Your task> According to the stars and bars practice tasks, which two bugs hide from inspection?

Stars and Bars — Practice Tasks¶

All tasks must be solved in Go, Java, and Python. Verify every answer against a brute-force enumerator for small inputs — the k − 1 exponent and the inclusion–exclusion sign are the two bugs that hide from inspection.

Beginner Tasks (5)¶

Task 1 — Non-negative solution count¶

Implement count(n, k) returning the number of non-negative integer solutions of x₁ + … + x_k = n, i.e. C(n + k − 1, k − 1), using a multiplicative loop (no factorials, no library comb).

Go¶

package main

import "fmt"

func binom(m, r int64) int64 {
    // implement: C(m, r) via multiplicative loop, smaller index, exact division
    return 0
}

func count(n, k int64) int64 {
    // return binom(n+k-1, k-1)
    return 0
}

func main() {
    fmt.Println(count(5, 3)) // expected 21
}

Java¶

public class Task1 {
    static long binom(long m, long r) {
        // implement
        return 0;
    }
    static long count(long n, long k) {
        // return binom(n+k-1, k-1)
        return 0;
    }
    public static void main(String[] args) {
        System.out.println(count(5, 3)); // expected 21
    }
}

Python¶

def binom(m, r):
    # implement via multiplicative loop
    return 0

def count(n, k):
    return binom(n + k - 1, k - 1)

if __name__ == "__main__":
    print(count(5, 3))  # expected 21

• Constraints: 0 ≤ n ≤ 60, 1 ≤ k ≤ 60; result fits in 64-bit.
• Expected Output: count(5, 3) = 21, count(0, 4) = 1, count(10, 1) = 1.
• Evaluation: correct formula, exact division, smaller-index optimization.

Task 2 — Positive solution count¶

Implement countPositive(n, k) returning the number of solutions with each xᵢ ≥ 1, i.e. C(n − 1, k − 1), returning 0 when n < k.

• Provide starter code in all 3 languages (reuse binom).
• Constraints: 0 ≤ n ≤ 60, 1 ≤ k ≤ 60.
• Expected Output: countPositive(5, 3) = 6, countPositive(2, 3) = 0, countPositive(7, 1) = 1.
• Evaluation: correct n ≥ k guard.

Task 3 — Lower-bound substitution¶

Implement countWithLowerBounds(n, lows) where lows[i] is the minimum value of xᵢ. Subtract Σlows from n, return 0 if negative, else the non-negative count over len(lows) boxes.

• Provide starter code in all 3 languages.
• Constraints: lower bounds may be 0; n ≤ 60.
• Expected Output: countWithLowerBounds(20, [2,5,0,1]) = C(15,3) = 455; countWithLowerBounds(3, [2,2]) = 0.
• Evaluation: correct substitution and negative-n guard.

Task 4 — Brute-force enumerator (oracle)¶

Write bruteCount(n, k) that recursively enumerates all non-negative tuples summing to n across k boxes and returns the count. This is your test oracle for Tasks 1–3.

Excerpted records>
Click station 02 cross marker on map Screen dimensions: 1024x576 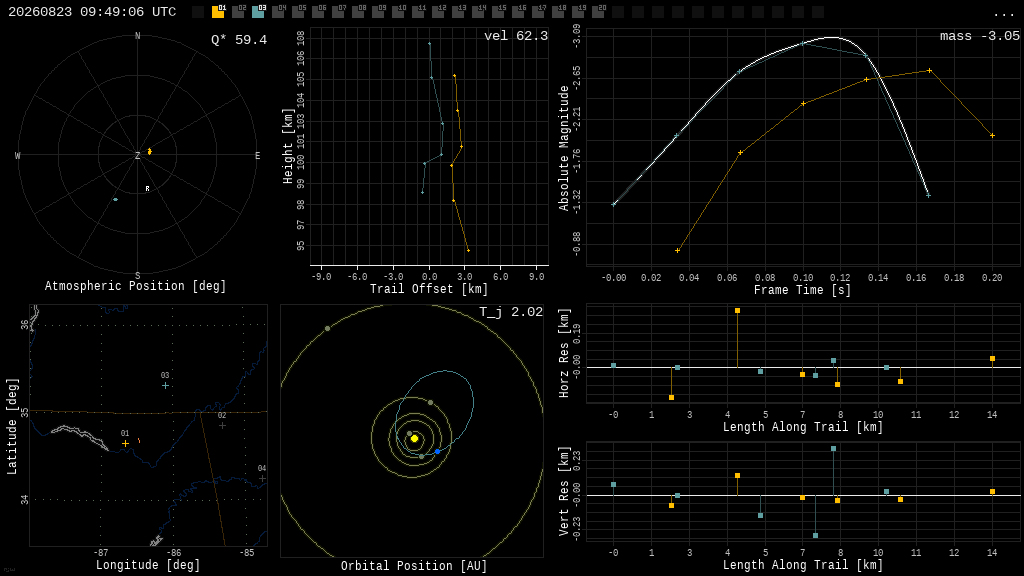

...

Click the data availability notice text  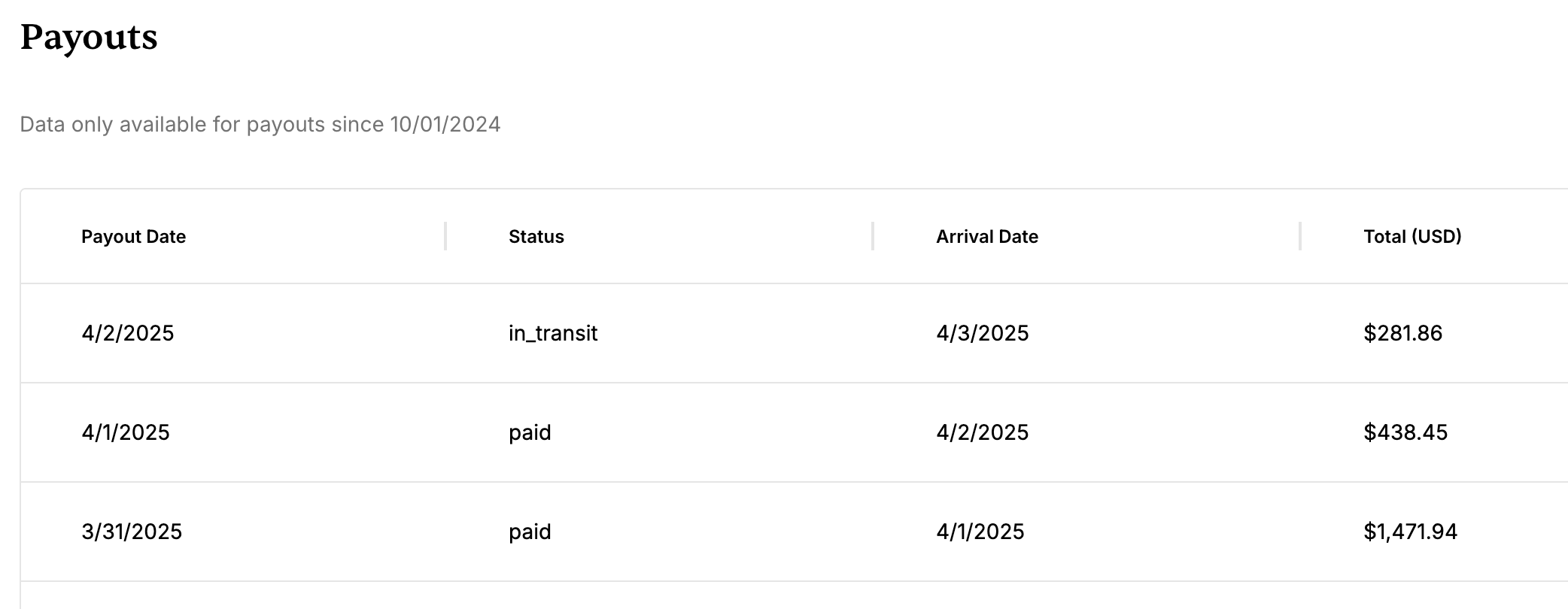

Output for this task> The k − 1 exponent and the inclusion–exclusion sign.